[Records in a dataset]
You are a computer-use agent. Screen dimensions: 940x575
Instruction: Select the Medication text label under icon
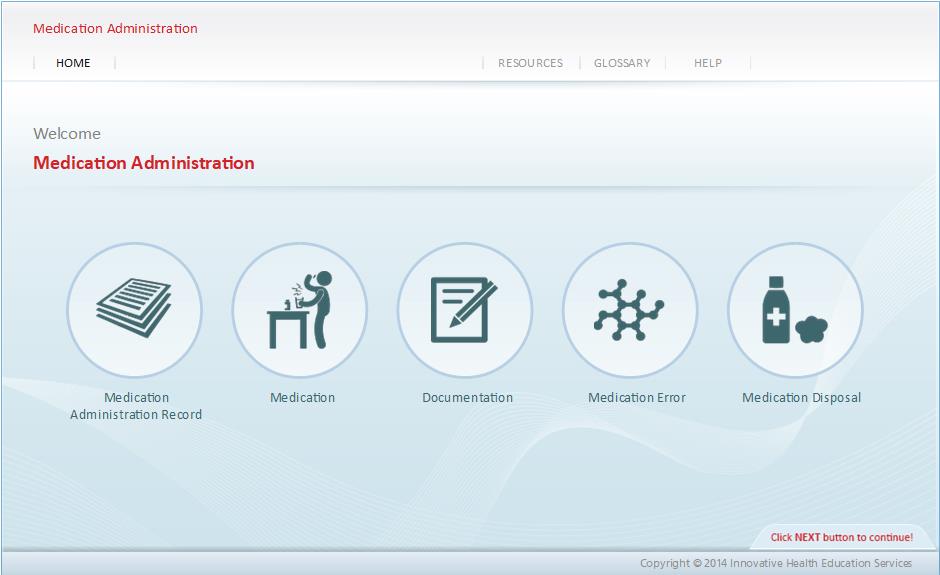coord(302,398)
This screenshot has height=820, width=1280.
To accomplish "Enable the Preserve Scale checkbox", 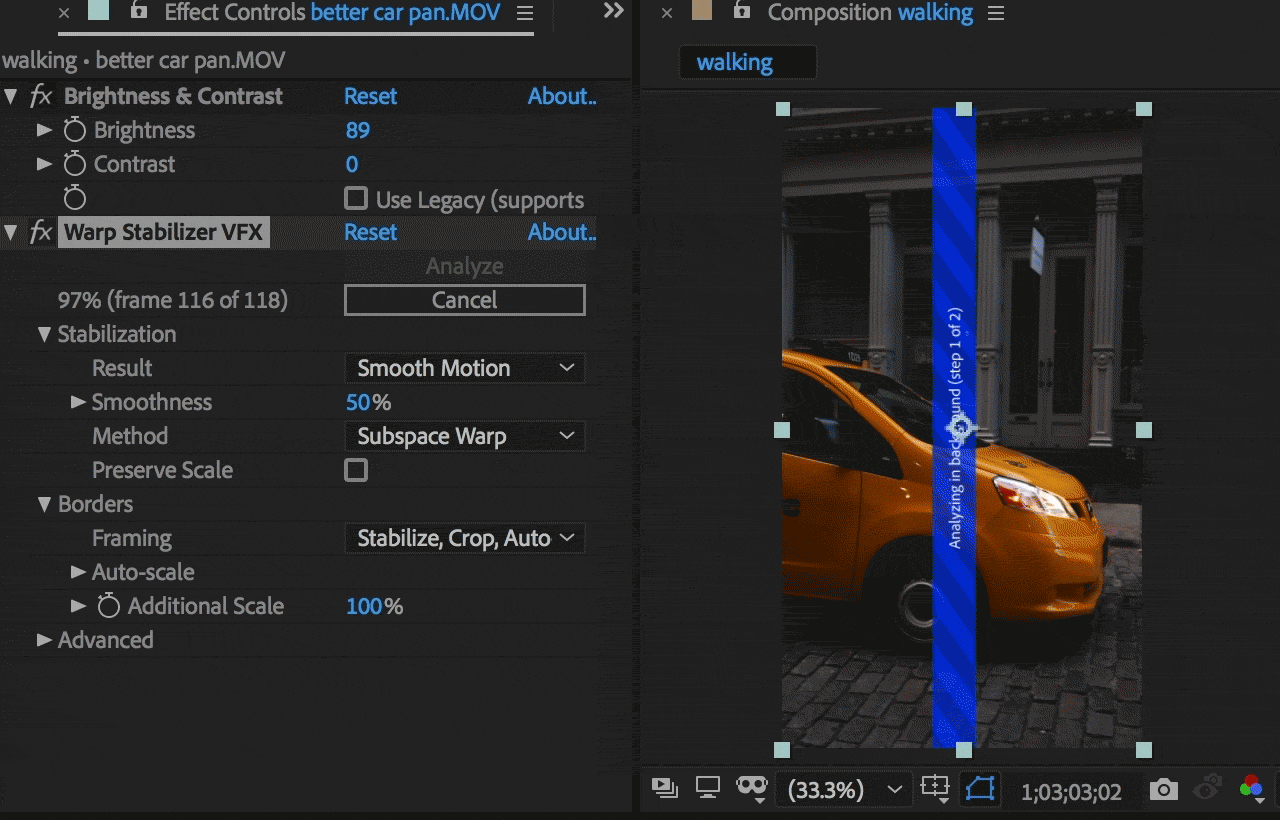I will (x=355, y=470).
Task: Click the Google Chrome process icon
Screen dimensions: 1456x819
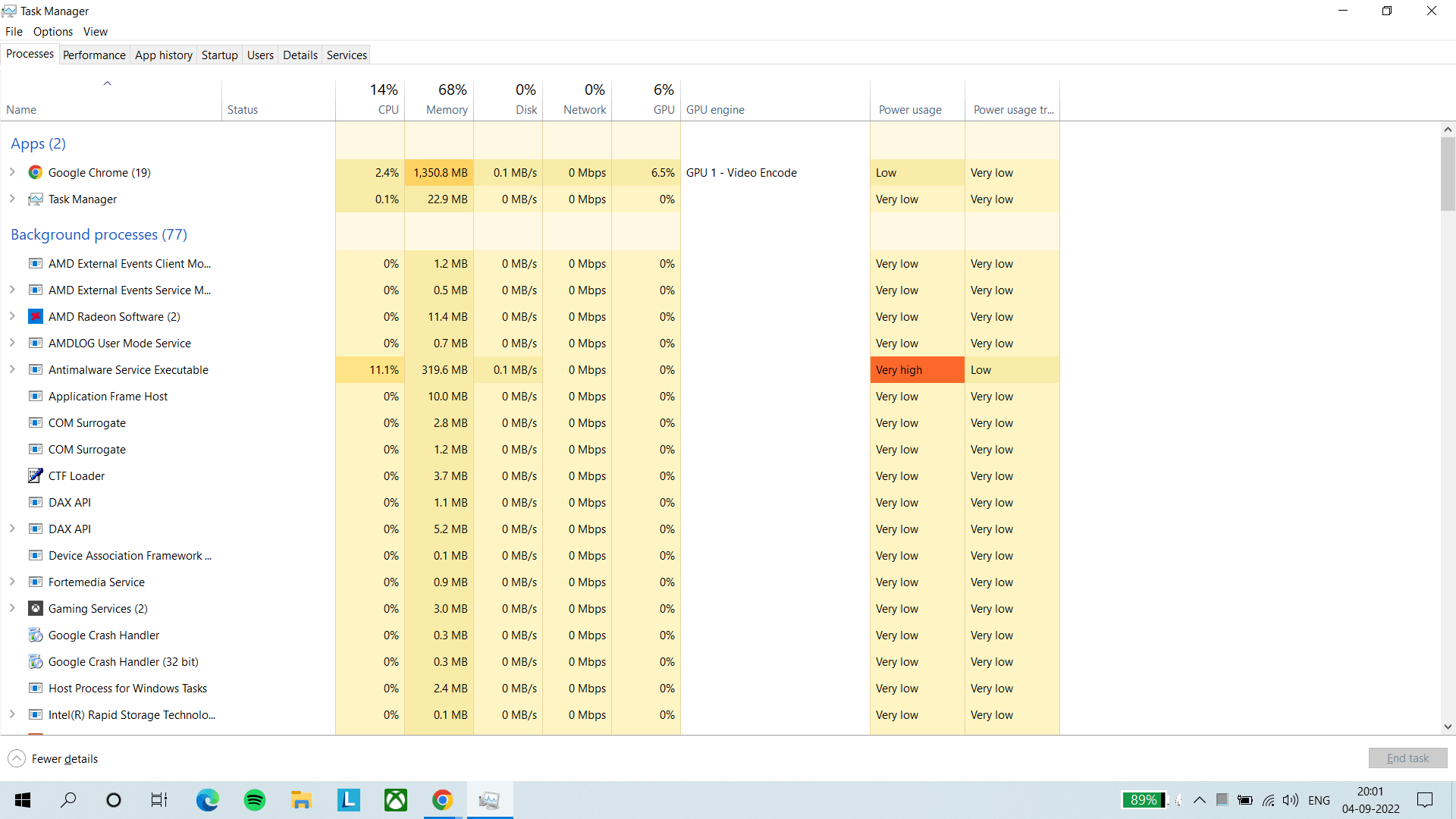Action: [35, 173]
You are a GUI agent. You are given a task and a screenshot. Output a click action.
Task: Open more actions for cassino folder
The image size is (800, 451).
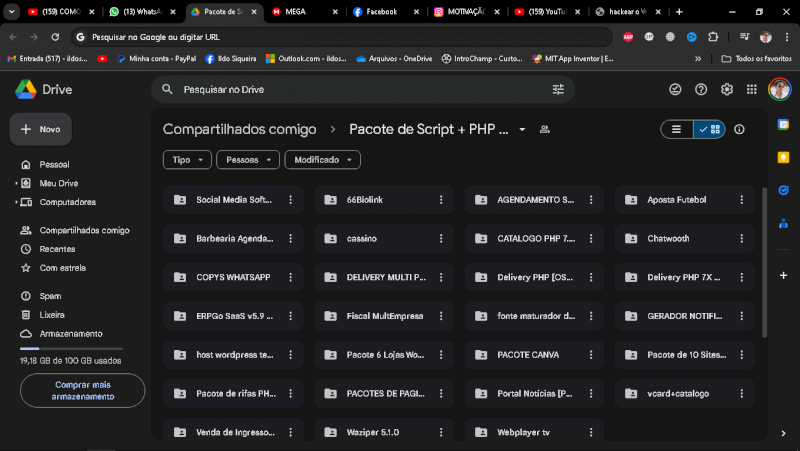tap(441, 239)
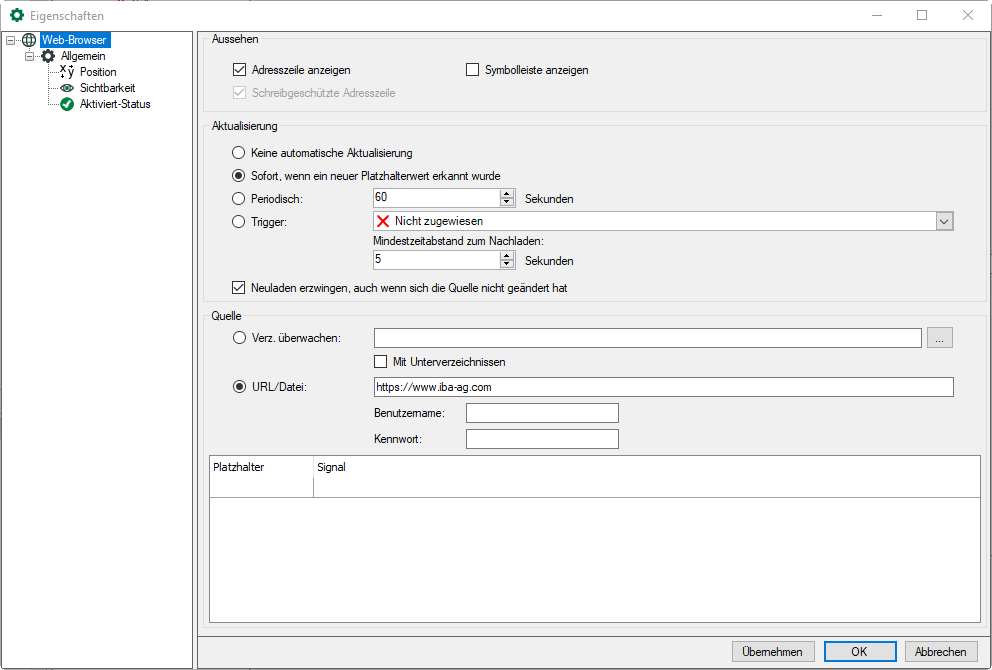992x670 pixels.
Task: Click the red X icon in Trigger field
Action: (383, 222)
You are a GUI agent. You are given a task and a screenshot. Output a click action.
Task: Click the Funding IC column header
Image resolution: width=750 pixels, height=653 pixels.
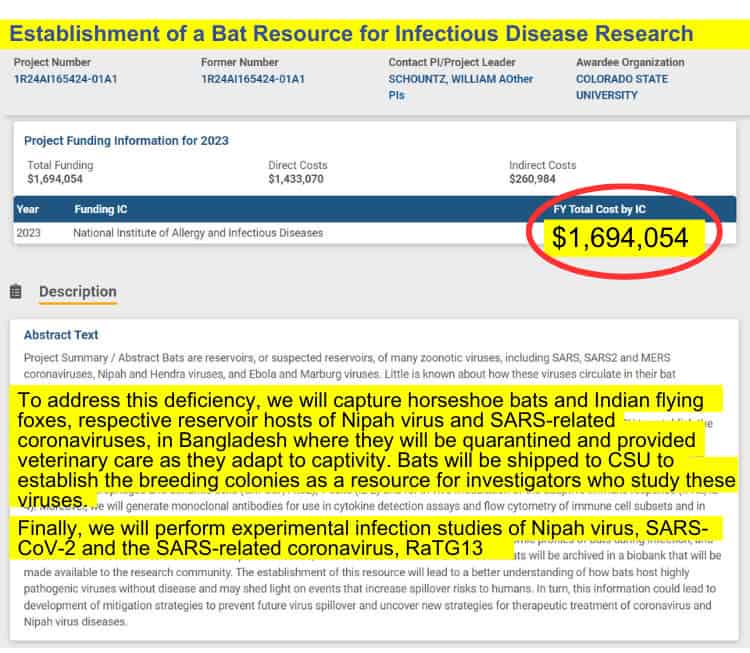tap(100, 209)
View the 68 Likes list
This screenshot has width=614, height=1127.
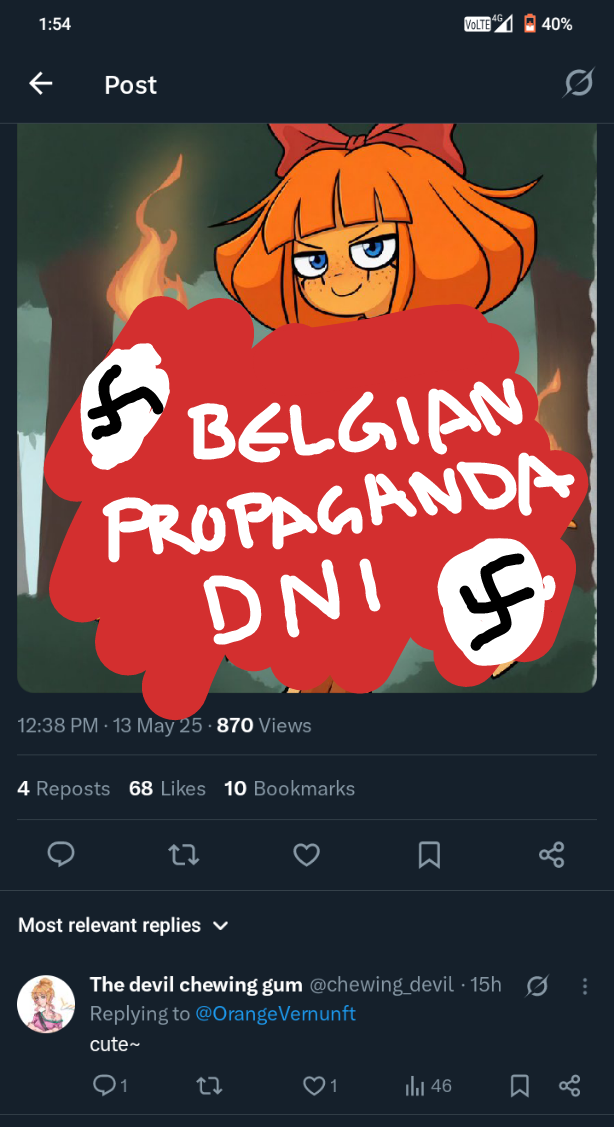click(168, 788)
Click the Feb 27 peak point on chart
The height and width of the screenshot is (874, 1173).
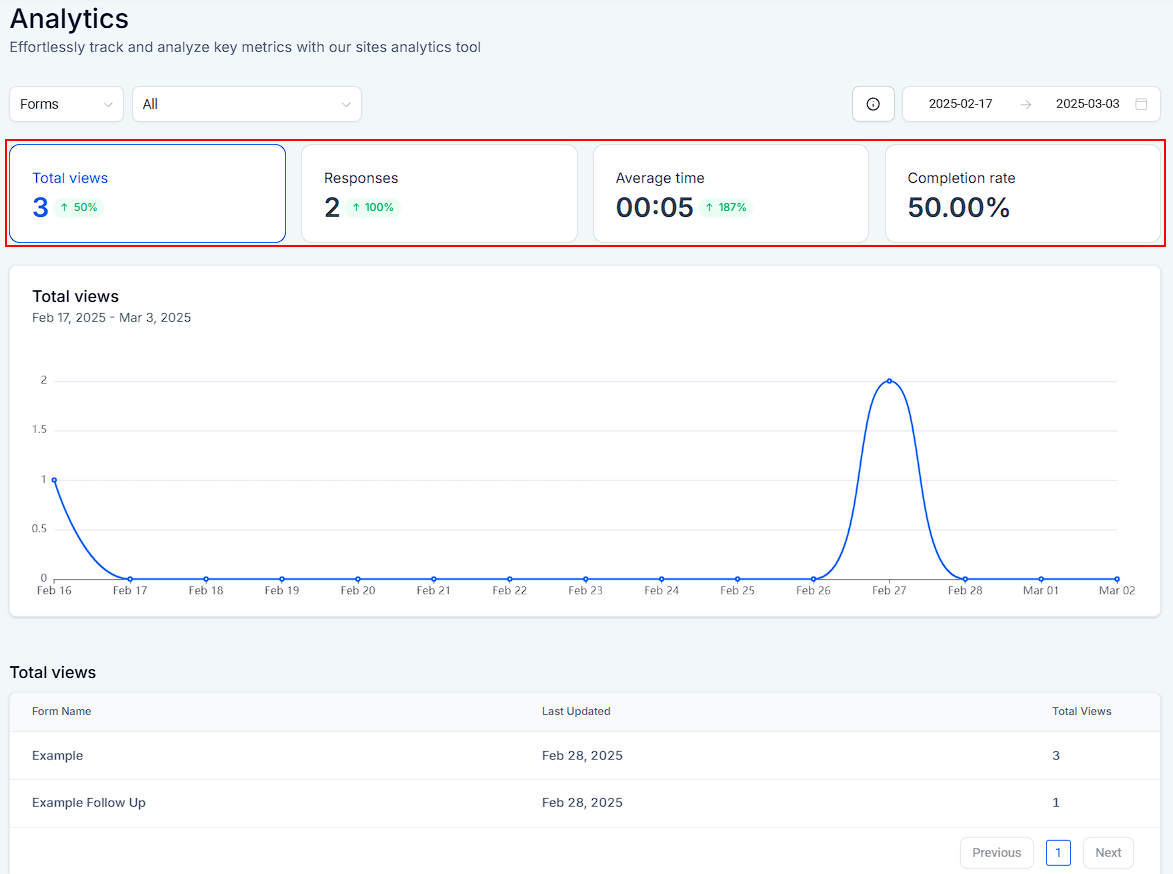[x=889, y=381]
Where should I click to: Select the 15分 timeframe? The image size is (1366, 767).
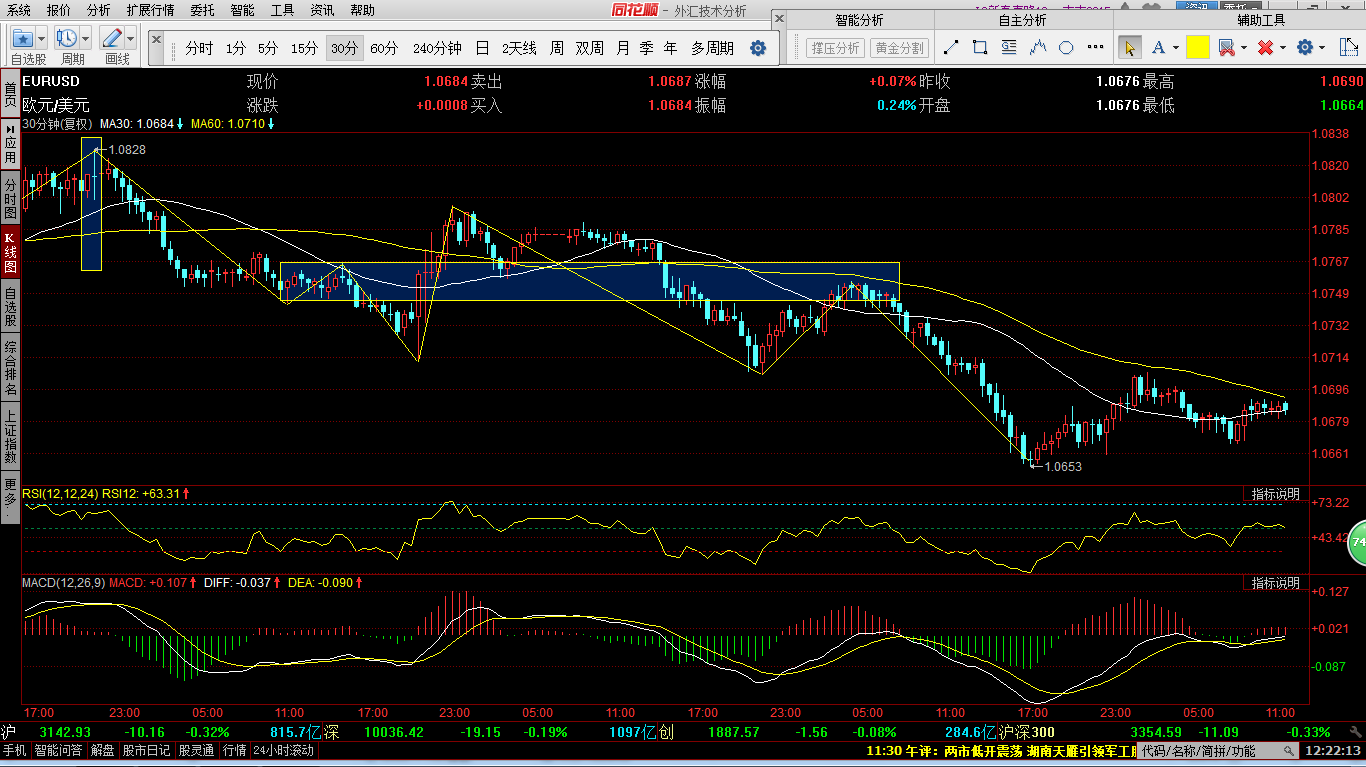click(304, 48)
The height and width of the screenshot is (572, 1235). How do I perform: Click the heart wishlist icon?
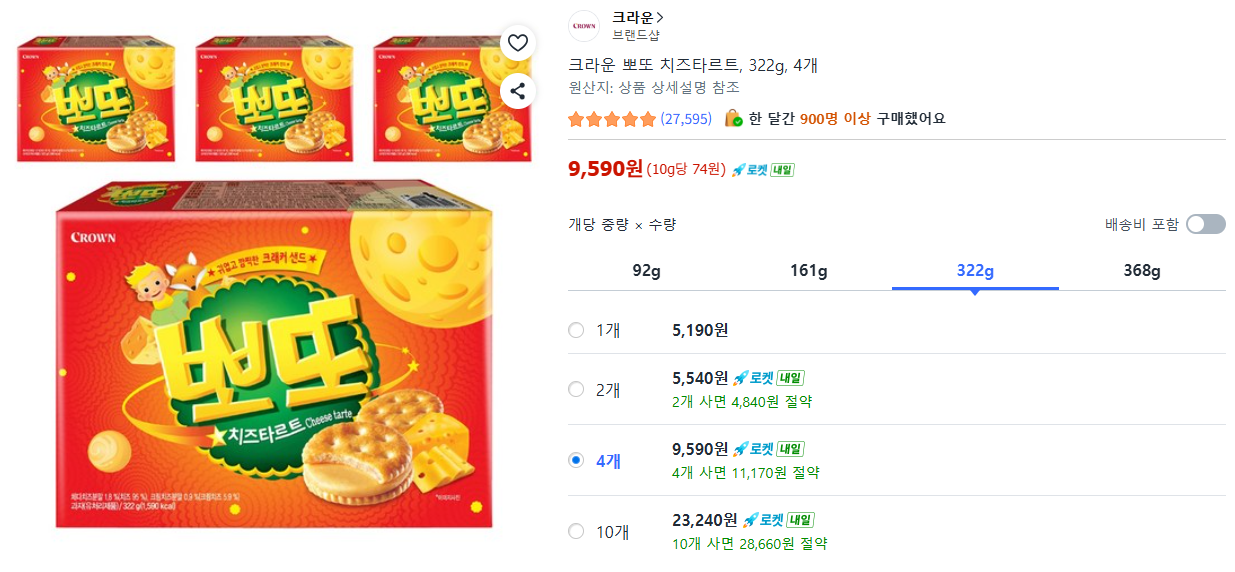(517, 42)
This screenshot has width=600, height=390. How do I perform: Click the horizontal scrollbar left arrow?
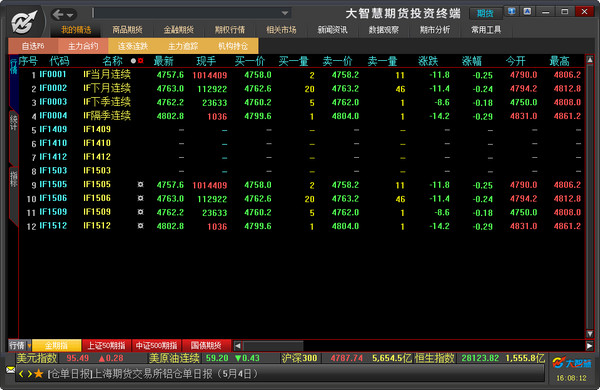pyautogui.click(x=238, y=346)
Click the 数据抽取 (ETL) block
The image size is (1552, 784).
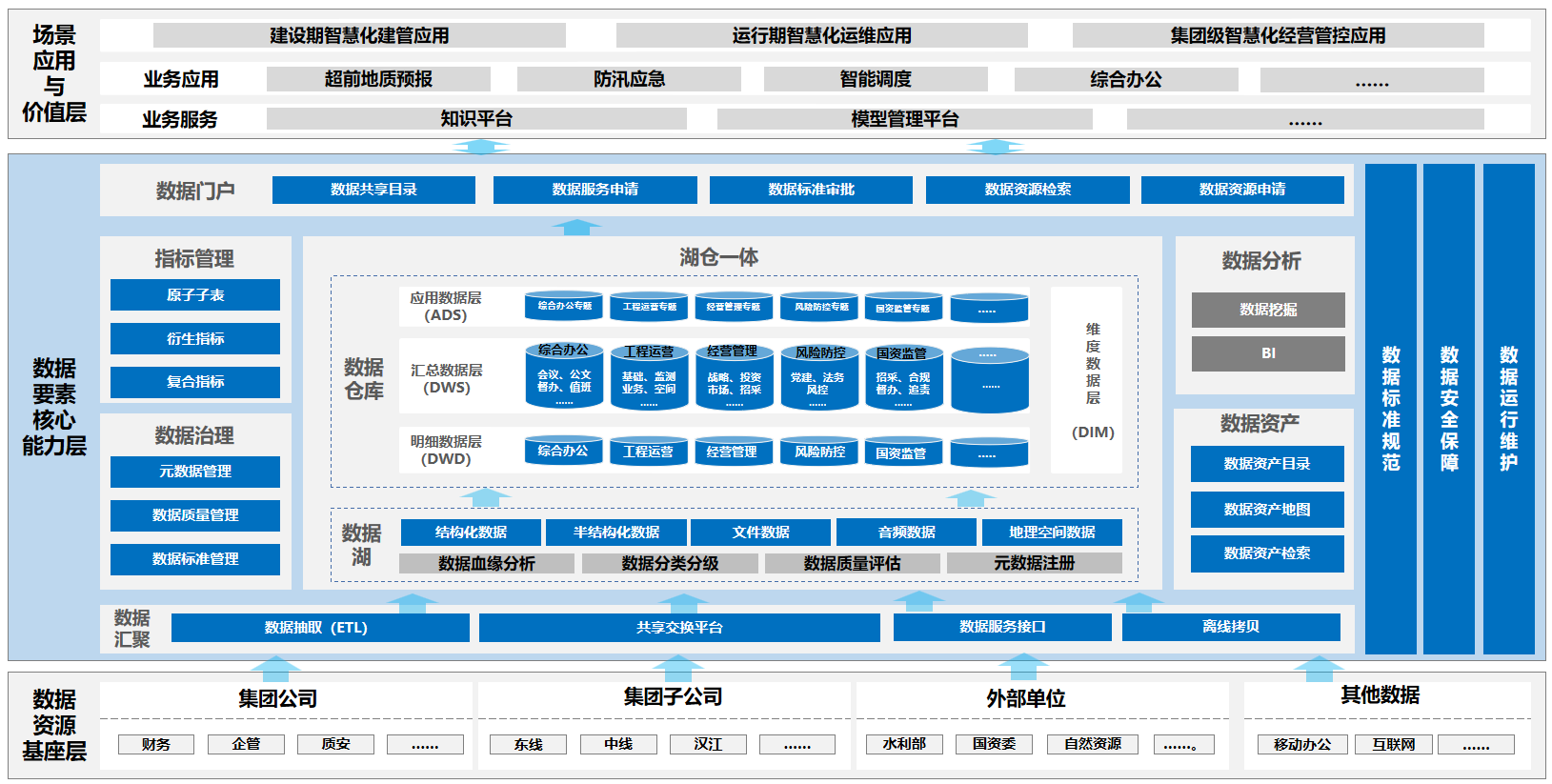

» The request:
Rewrite the records from the line containing "The height and width of the screenshot is (572, 1235)." through the end of the records, inclusive, replacing "How do I perform" with "How can I complete" and leaving everything else unchanged. Omit the pictures from your answer.

» Problem solution:
The height and width of the screenshot is (572, 1235). How can I complete: Click the heart wishlist icon?
(517, 42)
This screenshot has width=600, height=390. How can I complete: Click the horizontal scrollbar left arrow?
pyautogui.click(x=238, y=346)
Click the 数据抽取 (ETL) block
The image size is (1552, 784).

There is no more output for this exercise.